L’acronimo DPO sta per Data Protection Officer – Responsabile della protezione dei dati – ed è una figura introdotta dal Regolamento generale sulla protezione dei dati, ossia il Regolamento europeo 679/2016 che disciplina il trattamento dei dati personali da parte di aziende e organizzazioni.

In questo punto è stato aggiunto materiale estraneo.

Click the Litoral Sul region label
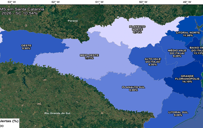The image size is (203, 128). click(178, 113)
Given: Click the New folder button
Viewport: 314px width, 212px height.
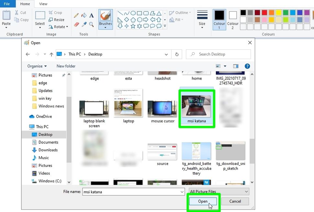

Chiariamo dunque alcune delle fake news più diffuse sul DPO:
• Il DPO è obbligatorio in tutte le aziende. Falso
Il GDPR individua i casi specifici in cui la designazione del RPD è obbligatoria: tutte le pubbliche amministrazioni ed enti pubblici, eccetto le autorità giudiziarie quando esercitano le loro funzioni giurisdizionali (art. 37); nel caso di trattamenti che richiedono il monitoraggio regolare e sistematico di dati su larga scala; quando i trattamenti riguardano categorie particolari di dati personali (dati sensibili) ex art. 9 o dati relativi a condanne penali e a reati di cui all’art. 10 trattati su larga scala. Per stabilire se un trattamento è su larga scala il Comitato europeo per la protezione dei dati suggerisce di tenere in considerazione alcuni elementi:
– il numero degli interessati coinvolti (in termini assoluti o in percentuale rispetto alla popolazione di riferimento);
– la quantità dei dati trattati;
– le diverse tipologie di dati trattati;
– la durata del trattamento;
– la portata geografica del trattamento.
La normativa a tal riguardo non è del tutto esaustiva e in ogni caso anche qualora non vi sia l’obbligatorietà il titolare può ritenere opportuno procedere alla nomina del DPO come ulteriore misura idonea a dimostrare la conformità dei trattamenti al regolamento.
• Il DPO non svolge attività di consulenza. Falso.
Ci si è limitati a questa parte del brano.